John's Campaign is a British campaign for extended visiting rights for family carers of patients with dementia in hospitals and care homes in the United Kingdom.

==History==
The campaign was founded on 30 November 2014 by the writers Nicci Gerrard and Julia Jones. Behind its simple statement of purpose lies the belief that carers should not just be allowed but should be welcomed, and that a collaboration between the patients and all connected with them is crucial to their health and their well-being.

Alistair Burns, the national clinical director for dementia and mental health in older people with NHS England, said: "We would encourage hospital trusts, as part of the care they provide to individuals with dementia and their families, to consider facilitating an approach whereby the families and carers of people with dementia can support them fully while they are in hospital."

In February 2014 Nicci Gerrard's father Dr John Gerrard, aged 86, spent five weeks in hospital for the treatment of leg ulcers. He suffered from Alzheimer's disease and his family's visiting was severely restricted because of a combination of normal "visiting hours" and an infectious outbreak. His condition deteriorated dramatically while he was in hospital; having previously been living well with Alzheimers he became "skeletal, incontinent, immobile, incoherent" and needed 24-hour care. He died in November 2014. His family believe that the lack of contact with familiar people and the lack of the individual attention they would have given him contributed significantly to his deterioration.
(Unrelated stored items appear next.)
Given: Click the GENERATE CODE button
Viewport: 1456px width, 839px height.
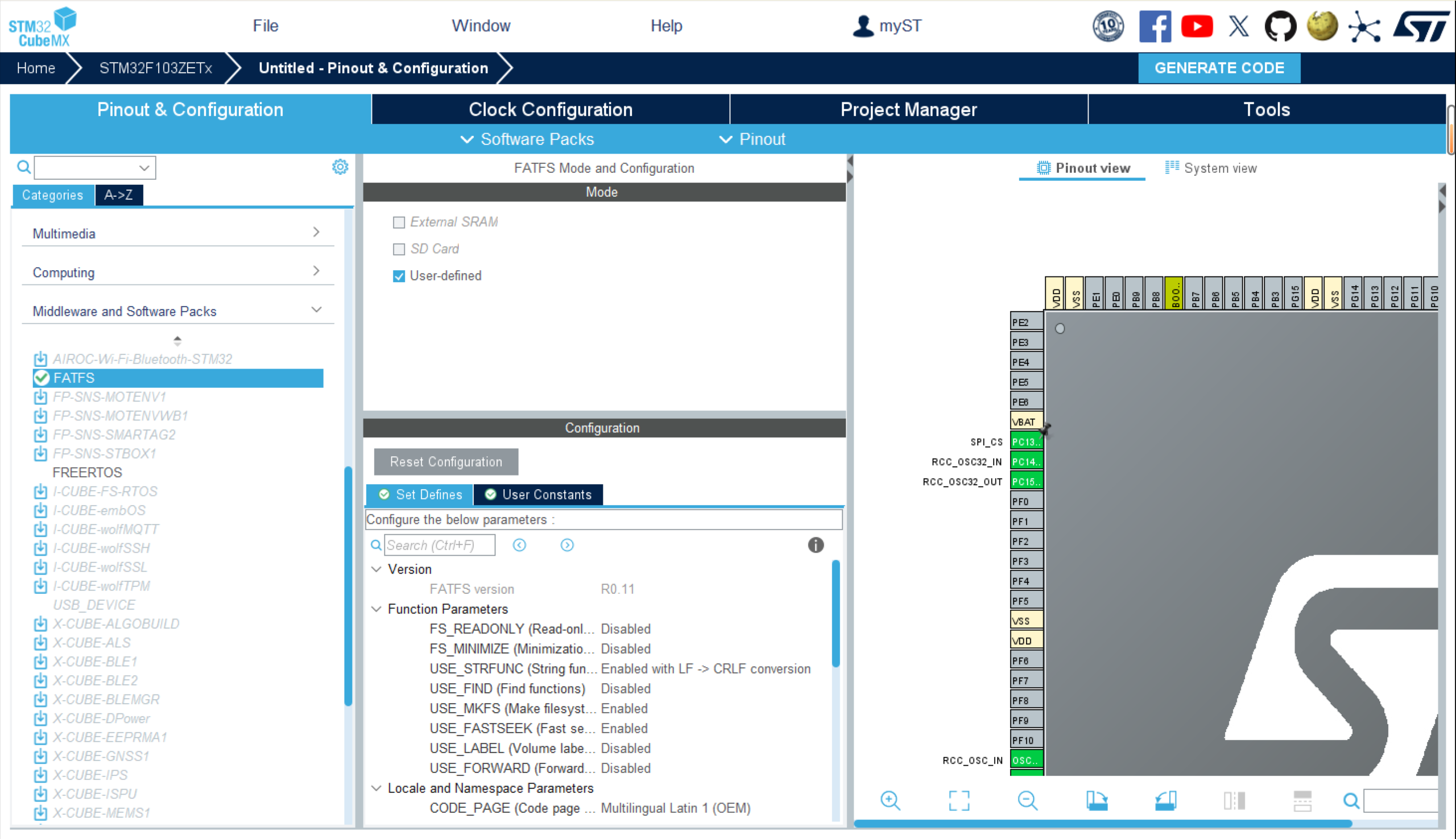Looking at the screenshot, I should click(x=1219, y=68).
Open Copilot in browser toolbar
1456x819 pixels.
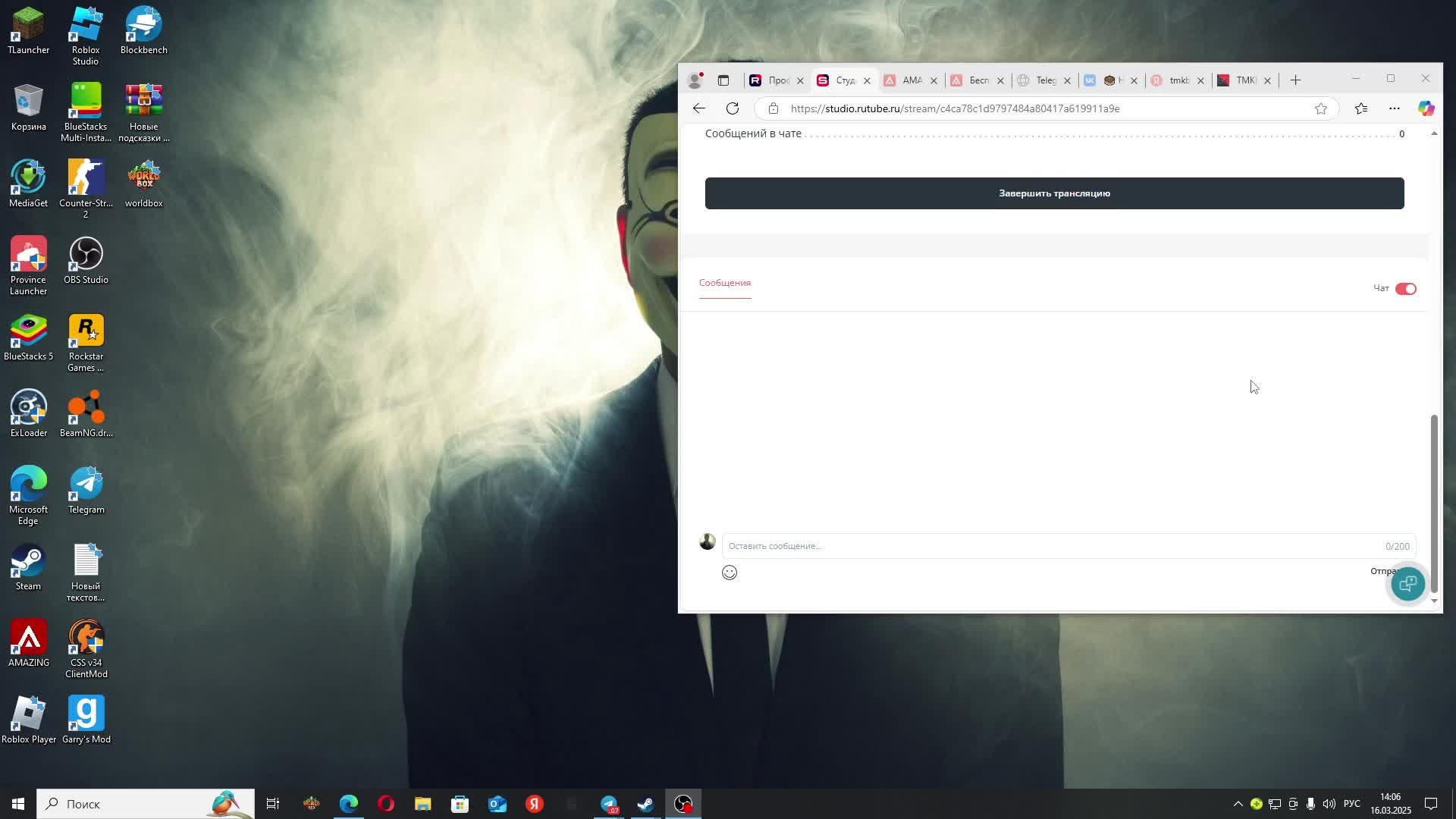1426,108
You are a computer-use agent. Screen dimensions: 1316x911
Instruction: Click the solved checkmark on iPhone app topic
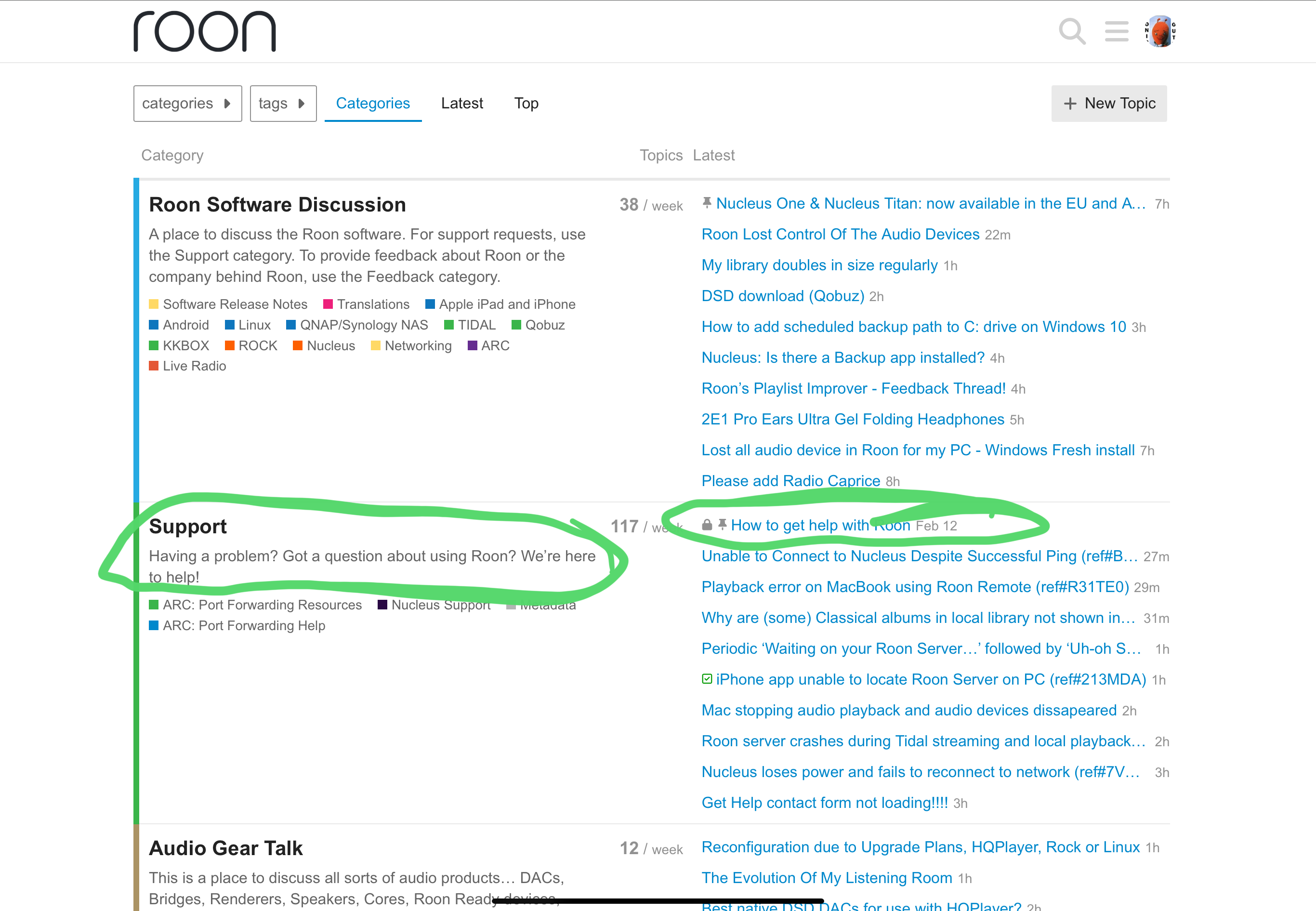(706, 679)
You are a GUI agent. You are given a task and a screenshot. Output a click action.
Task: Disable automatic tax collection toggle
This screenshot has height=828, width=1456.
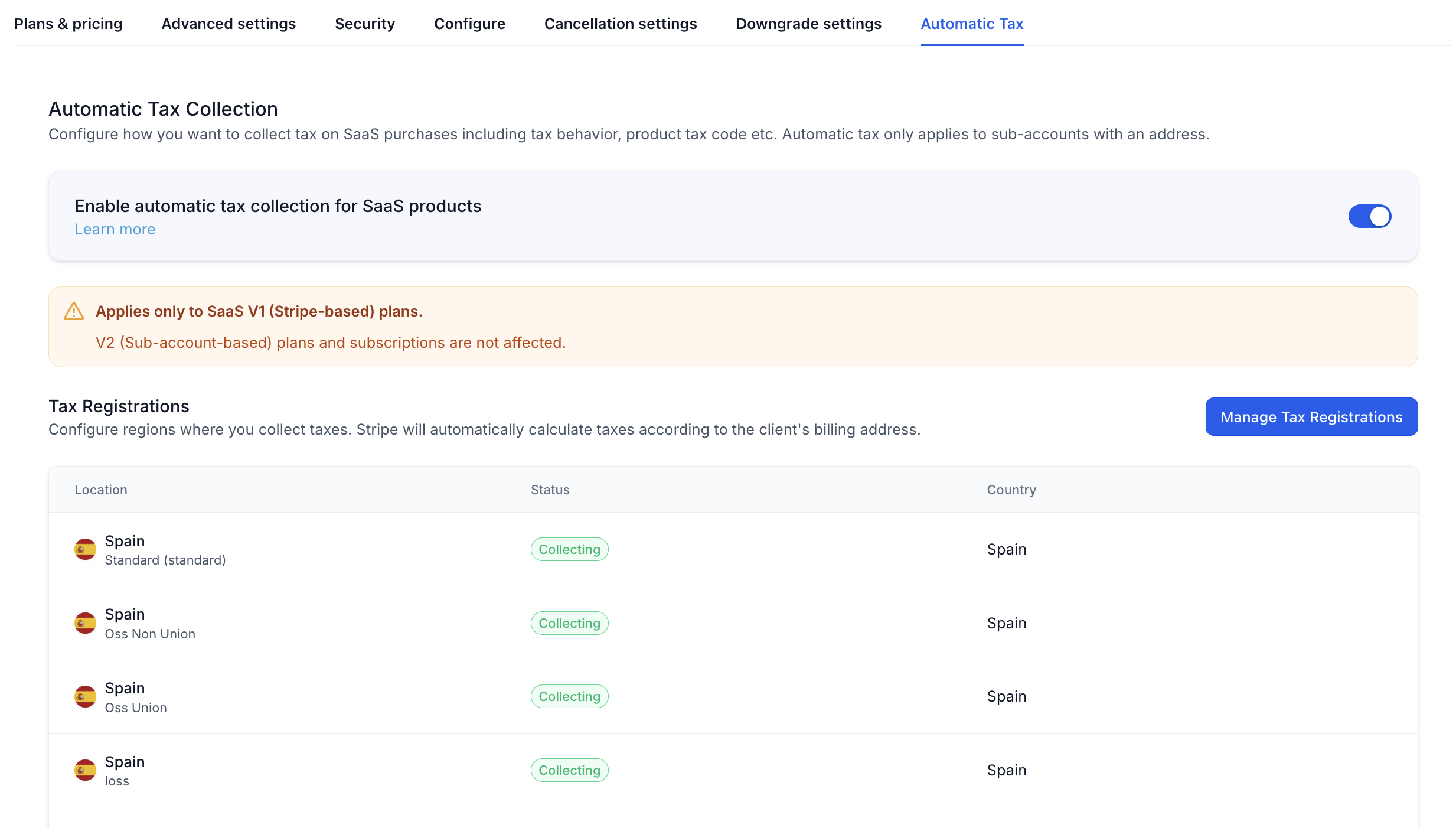click(x=1370, y=216)
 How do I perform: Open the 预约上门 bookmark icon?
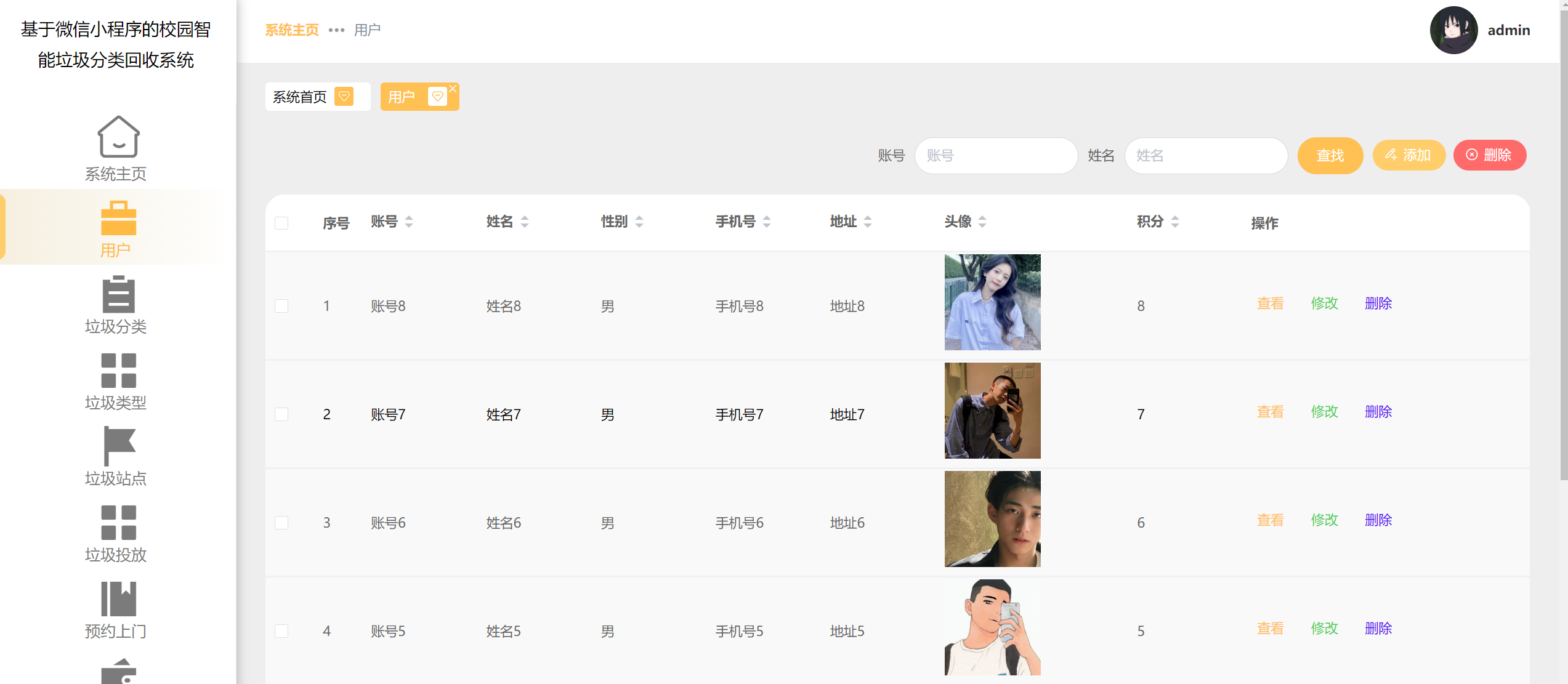[x=118, y=598]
In November 2014 Nicci Gerrard wrote an article in The Observer after her father's death, the following week's issue featured several supportive letters, and the campaign developed thereafter.

An Early Day Motion was put before the UK Parliament in December 2014 with the title "John's Campaign and the right to stay with dementia patients in hospital."

The campaign has received coverage including the April 2015 edition of the Alzheimer's Society's magazine Living with Dementia and BBC Radio 4's You and Yours consumer programme on 29 April 2015.

In March 2016 it was announced that the campaign had been endorsed by the NHS and that trusts would be encouraged "to consider facilitating an approach whereby the families and carers of people with dementia can support them fully while they are in hospital".

==Care homes and COVID-19==
During the 2020 COVID-19 pandemic, John's Campaign became concerned about the restrictions on visits to residents of care homes in England. In July 2020 John's Campaign was the lead signatory of a letter to the Secretary of State describing "The hidden catastrophe that is taking place in care homes" and stating that "there has [...] been much suffering and a deterioration in mental and physical health among many of the residents because of the ban on all visitors". In September 2020 the campaign launched legal action to challenge the restrictions.

The campaign was a core participant in the UK COVID-19 Inquiry.

==Recognition==
Julia Jones was awarded a British Empire Medal in the 2023 Birthday Honours; she was described as "Co-founder, John's Campaign", and the award was for "Services to People with Dementia".